REVUE DE PRESSE AFRIQUE À la Une: le «tsunami» des manifs en Algérie

Et en ce « 5 juillet des libertés », les manifestants sont bien « décidés à poursuivre la protestation », prévient El Watan. « Le fait que ce 20e vendredi coïncide avec la fête de l’indépendance a galvanisé davantage les manifestants », lesquels prédisent un « tsunami humain » dans les rues algériennes, énonce ce quotidien algérois.

« L’Algérie tient sa seconde révolution », s’enflamme L’Expression. La marche populaire d’aujourd’hui sera à n’en pas douter « exceptionnelle, historique ! », pronostique cet autre journal algérien.

En Alger pourtant, les autorités de transition ont tendu la main. Mais justement, c’est avec méfiance que la société civile et les partis d’opposition ont accueilli cette « main tendue ». Et ils ne veulent pas pour le moment la saisir, pointe L’Observateur Paalga. En cette fête de l’indépendance, il s’agit pour eux d’un « cadeau empoisonné », souligne ce quotidien ouagalais.

Lifting à l’Ivoirienne pour la CEI

En Côte d’Ivoire, le gouvernement a entériné sa réforme de la Commission électorale indépendante. Mais les partis d’opposition n’en veulent pas. L’opposition « crie à l’arnaque », lance en Une le journal Le Sursaut.

« La nouvelle ossature de la CEI est déséquilibrée », a dit Assoua Adou au journal Le Nouveau Réveil. « Elle est inacceptable », a estimé le secrétaire général du FPI de Laurent Gbagbo, rapporte L’Intelligent d’Abidjan.

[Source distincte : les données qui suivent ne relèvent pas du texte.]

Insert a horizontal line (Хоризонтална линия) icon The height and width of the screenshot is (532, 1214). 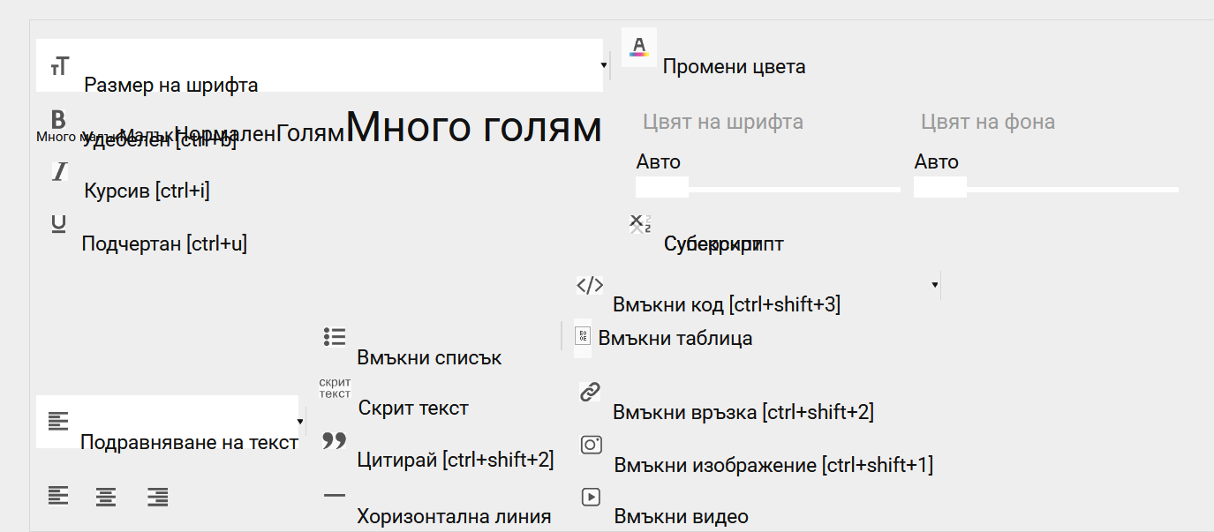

Akossy Bendjo a toujours 20 ans

En Côte d’Ivoire toujours, un journal a trouvé la formule au sujet de la condamnation de Noël Akossy Bendjo. Étant rappelés les 20 ans de prison infligés par contumace à l’ex-maire du Plateau, cette commune-phare de l’agglomération d’Abidjan ; étant également rappelé l’adage selon lequel « quand on aime on a toujours 20 ans », le journal en ligne Business Actuality trouve qu’en Côte d’Ivoire, « quand on aime son pays, on prend 20 ans d’emprisonnement », ce site Internet proche du PDCI, rappelant notamment la condamnation à « 20 ans d’emprisonnement » de l’ex-président Laurent Gbagbo.

Busines Actualitysouligne aussi que l’audience dans l’affaire Akossy Bendjo n’a duré « qu’1h30 mn », qu’elle est tombée au « moment » où l’ancien président Bédié « se trouve sur les bords de la Seine », avant de remarquer que, selon lui, le président ivoirien Ouattara est un « libéral (qui) veut avoir le monopole ».

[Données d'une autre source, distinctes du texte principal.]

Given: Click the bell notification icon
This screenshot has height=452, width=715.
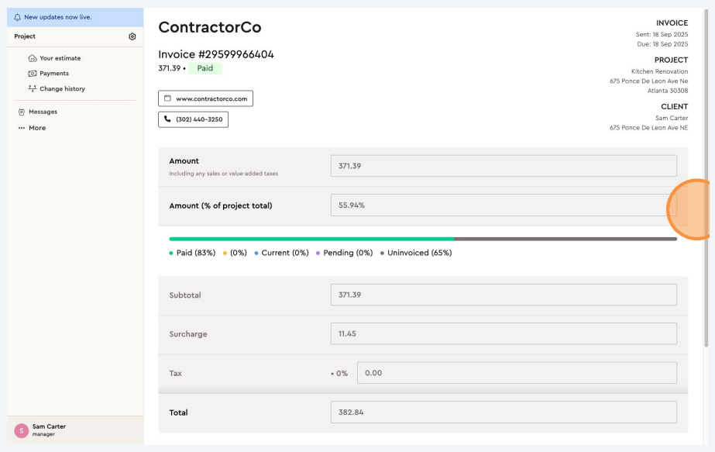Looking at the screenshot, I should (x=18, y=17).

Le mirage du libre-échange

J-2 avant l’ouverture du sommet extraordinaire de l’Union africaine à Niamey, qui va donner naissance à la Zlec, la Zone de libre-échange en Afrique. Pour l’heure, ce sont les ministres des Affaires étrangères qui se sont réunis dans la capitale nigérienne. Mais dimanche et lundi, en effet, les chefs d’État de l’Union africaine vont lancer cette nouvelle communauté économique en Afrique.

Bon d’accord, semble soupirer le quotidien burkinabè Aujourd’hui, « la Zlec, c’est bien, la sécurité est meilleure ! » Or, ce « raout » extraordinaire de l’UA se déroule au lendemain d’une « tuerie » de militaires à Inates. À la veille du « jamborée » extraordinaire de l’organisation continentale (…) les terroristes auraient encore voulu qu’on inscrive la sécurité à l’ordre du jour qu’ils (ne) s’y seraient pas pris autrement, estime Aujourd’hui.

L’Afrique « fait son marché », formule, en France, le journal Libération. À l’heure de la guerre commerciale entre États-Unis et Chine, « à coups de barrières douanières », alors que les « thèses protectionnistes » ont effectué un « retour en force » lors des récentes élections européennes en mai, « l’Afrique ne fait décidément rien comme tout le monde », souligne Libé, car avec sa zone de libre-échange, elle emprunte une trajectoire « exactement inverse ».

Étant rappelé que les économistes des Nations unies prévoient que la phase de transition vers la Zlec générera « à elle seule » 16 milliards de dollars « de gains en bien-être » et un « accroissement de 33% du commerce intra-africain », Libération trouve ces prévisions « optimistes ».